= Patrick Jennings (writer) =

American novelist (born 1962)

Patrick Jennings (born February 25, 1962) is an American writer of children's books including picture books, middle-grade fiction, young adult fiction, and short stories. Animals, including pets, often figure in his stories. He is perhaps best known for his series, Guinea Dog, about Fido, a guinea pig that acts like a dog.

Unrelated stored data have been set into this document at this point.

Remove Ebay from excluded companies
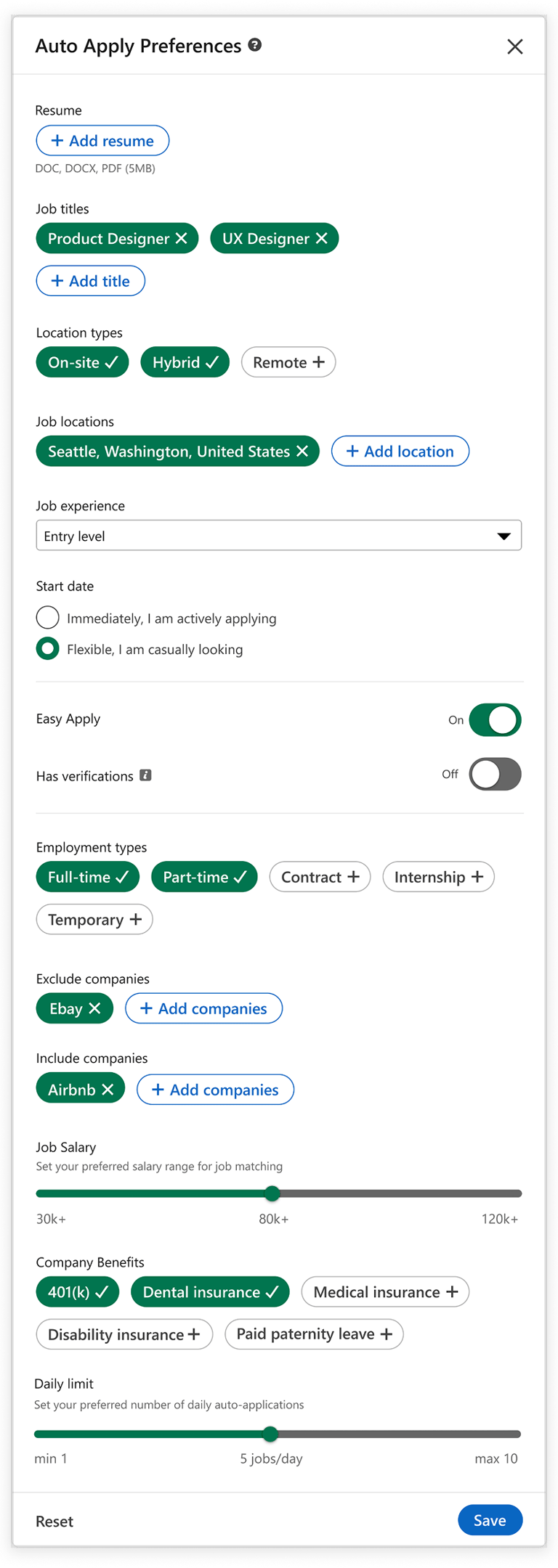Screen dimensions: 558x1568 (95, 1008)
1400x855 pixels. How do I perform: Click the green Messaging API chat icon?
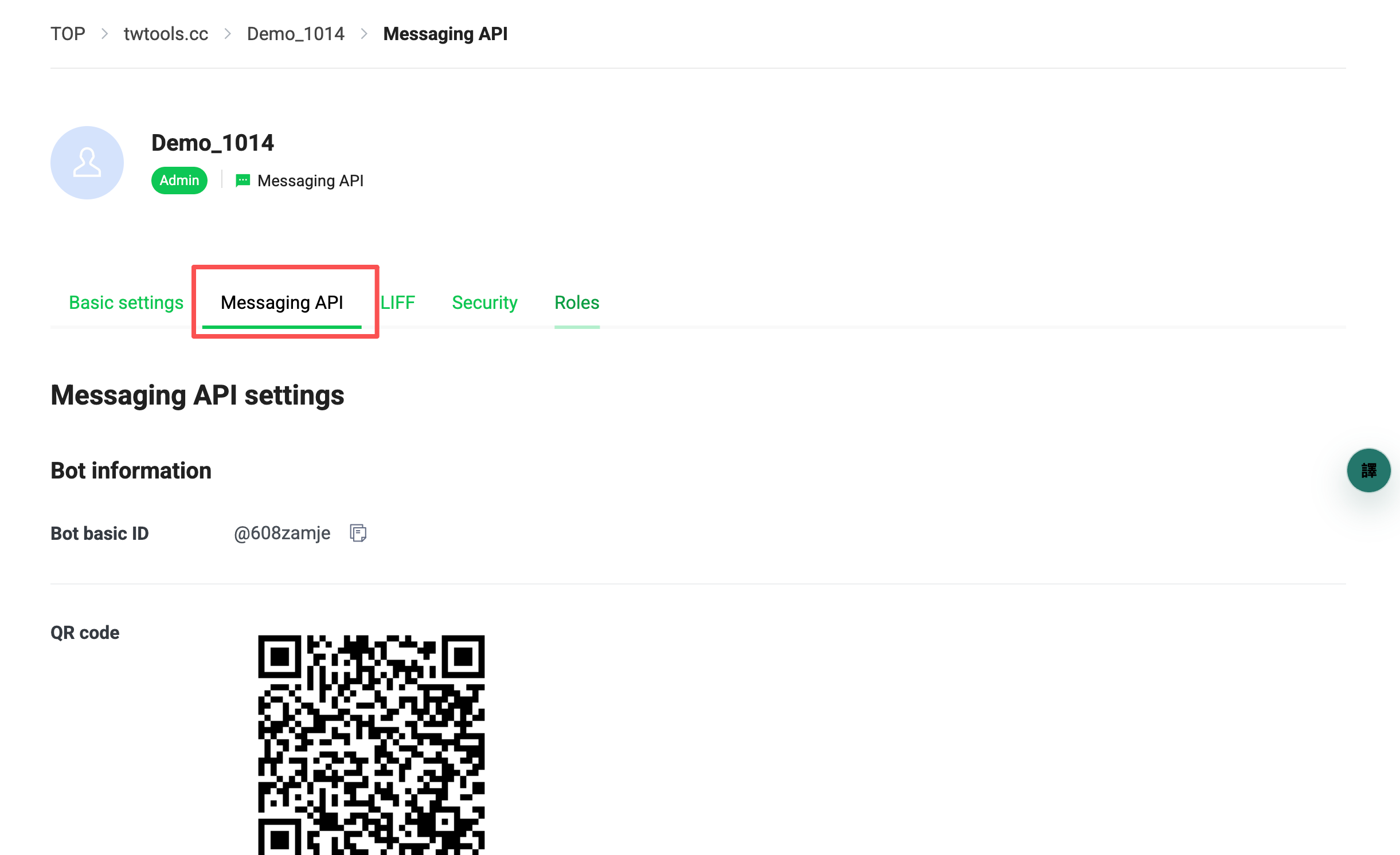click(243, 181)
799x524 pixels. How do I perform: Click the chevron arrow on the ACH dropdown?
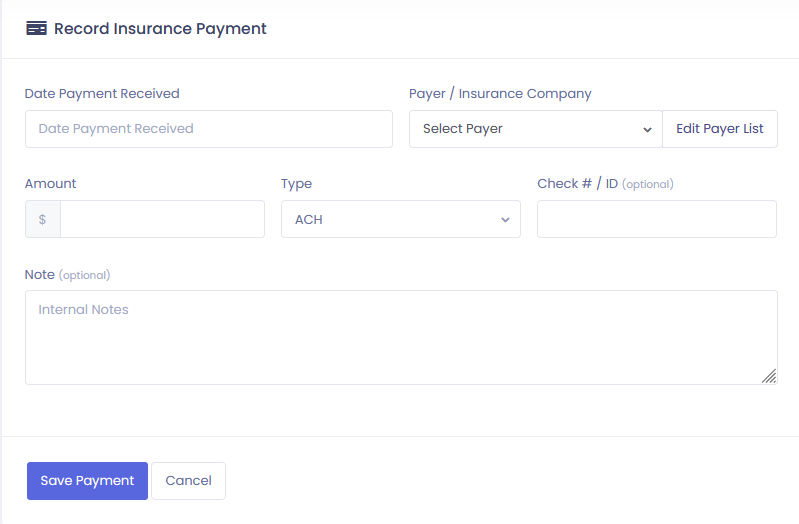[505, 220]
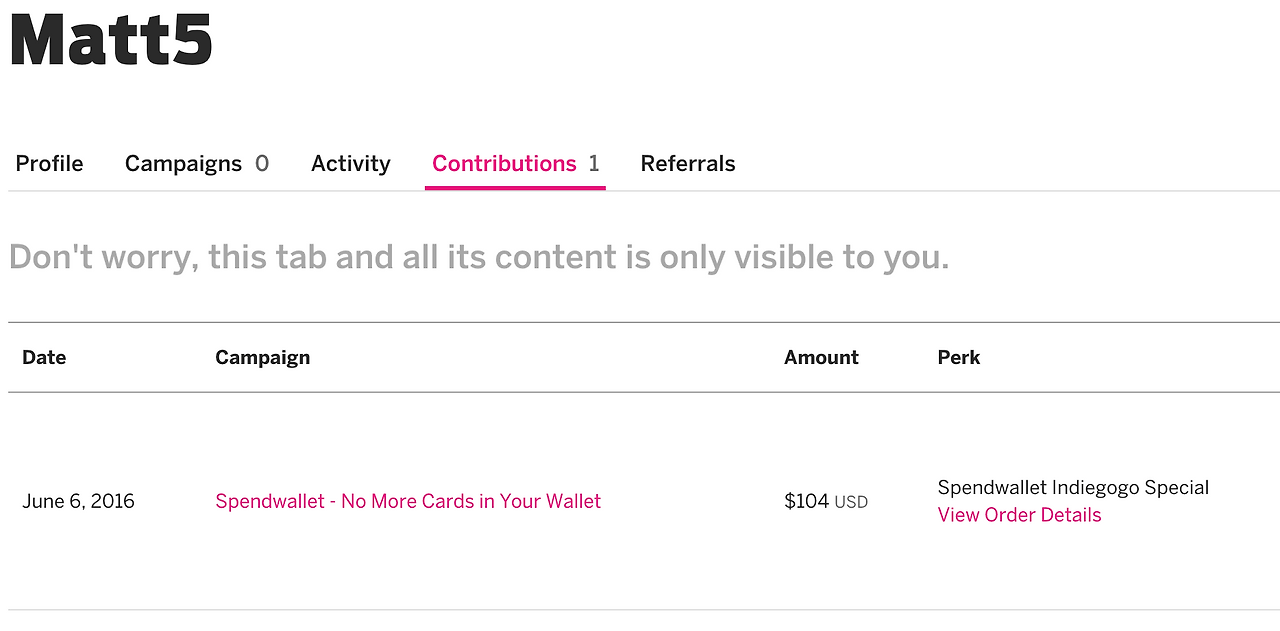
Task: Click View Order Details link
Action: [x=1019, y=515]
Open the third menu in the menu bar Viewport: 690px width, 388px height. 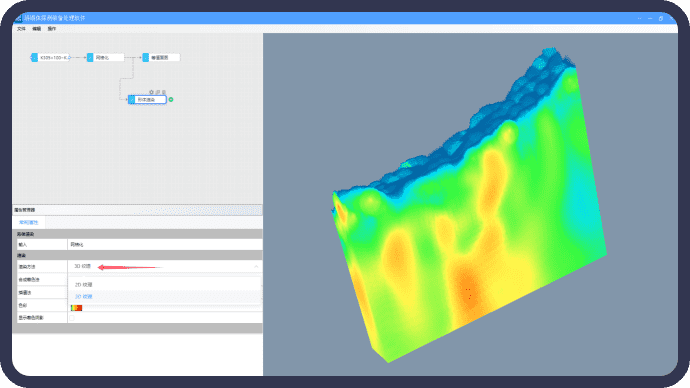(x=51, y=29)
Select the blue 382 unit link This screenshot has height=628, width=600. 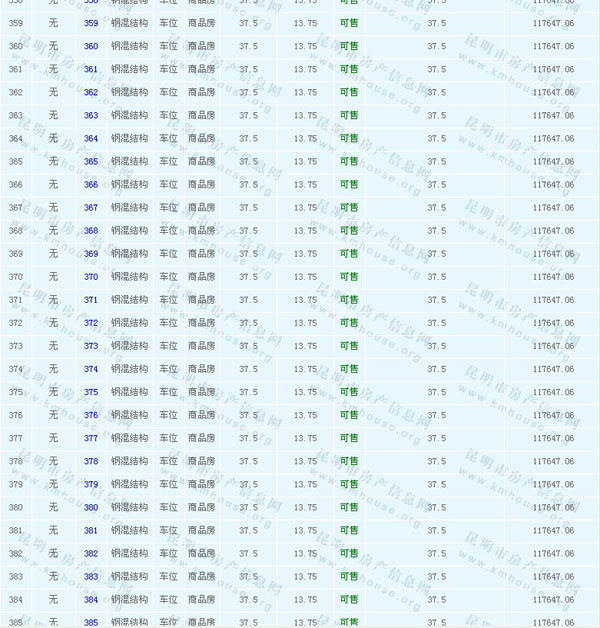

He has also written humor pieces for Horn Book magazine's Cadenza column, including "Excerpt from the Chocolate Game", which mashes Suzanne Collins's The Hunger Games with Roald Dahl's Charlie & the Chocolate Factory.

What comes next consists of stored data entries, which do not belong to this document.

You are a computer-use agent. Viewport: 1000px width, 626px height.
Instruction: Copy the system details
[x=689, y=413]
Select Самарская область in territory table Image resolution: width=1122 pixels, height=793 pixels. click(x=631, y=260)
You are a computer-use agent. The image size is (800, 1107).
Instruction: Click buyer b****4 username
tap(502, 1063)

Jennings was born in Indiana and moved as a teenager to Arizona, where he attended Arizona State University. He taught preschool in the United States and Mexico and also worked for Arizona's oldest public library. He has lived and worked in Port Townsend, Washington, since 2001.

==Books==
- Naughty Claudine (Random House, 2017)
- Hissy Fitz (Egmont USA, 2015)
- Guinea Dog 3 (Egmont USA, 2014)
- Odd, Weird, & Little (Egmont USA, 2014)

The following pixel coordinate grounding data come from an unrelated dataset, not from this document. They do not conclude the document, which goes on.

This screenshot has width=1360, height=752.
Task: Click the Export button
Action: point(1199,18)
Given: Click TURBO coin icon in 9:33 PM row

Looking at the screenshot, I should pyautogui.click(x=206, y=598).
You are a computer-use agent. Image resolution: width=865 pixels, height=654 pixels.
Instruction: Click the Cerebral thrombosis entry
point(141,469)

- Guinea Dog 2 (Egmont USA, September 2013)
- My Homework Ate My Homework (Egmont USA, 2013)
- Invasion of the Dognappers (Egmont USA, 2012); retitled Dognap for paperback edition, 2013
- Bat & Rat (Abrams, 2012)
- Lucky Cap (Egmont USA, 2011)
- Guinea Dog (Egmont USA, 2010)
- We Can’t All Be Rattlesnakes (HarperCollins, 2009)
- Barb & Dingbat's Crybaby Hotline (Holiday House, 2007)
- Wish Riders (Hyperion, 2006)
- Out Standing in My Field (Scholastic Press, 2005)
- The Wolving Time (Scholastic Press, 2003)
- The Ears of Corn: an Ike and Mem Story (Holiday House, 2003)
- The Lightning Bugs: an Ike and Mem Story (Holiday House, 2003)
- Weeping Willow: an Ike and Mem Story (Holiday House, 2002)
- The Tornado Watches: an Ike and Mem Story (Holiday House, 2001)
- The Bird Shadow: an Ike and Mem Story (Holiday House, 2001)
- The Beastly Arms (Scholastic Press, 2001)
- Putnam & Pennyroyal (Scholastic Press, 1999)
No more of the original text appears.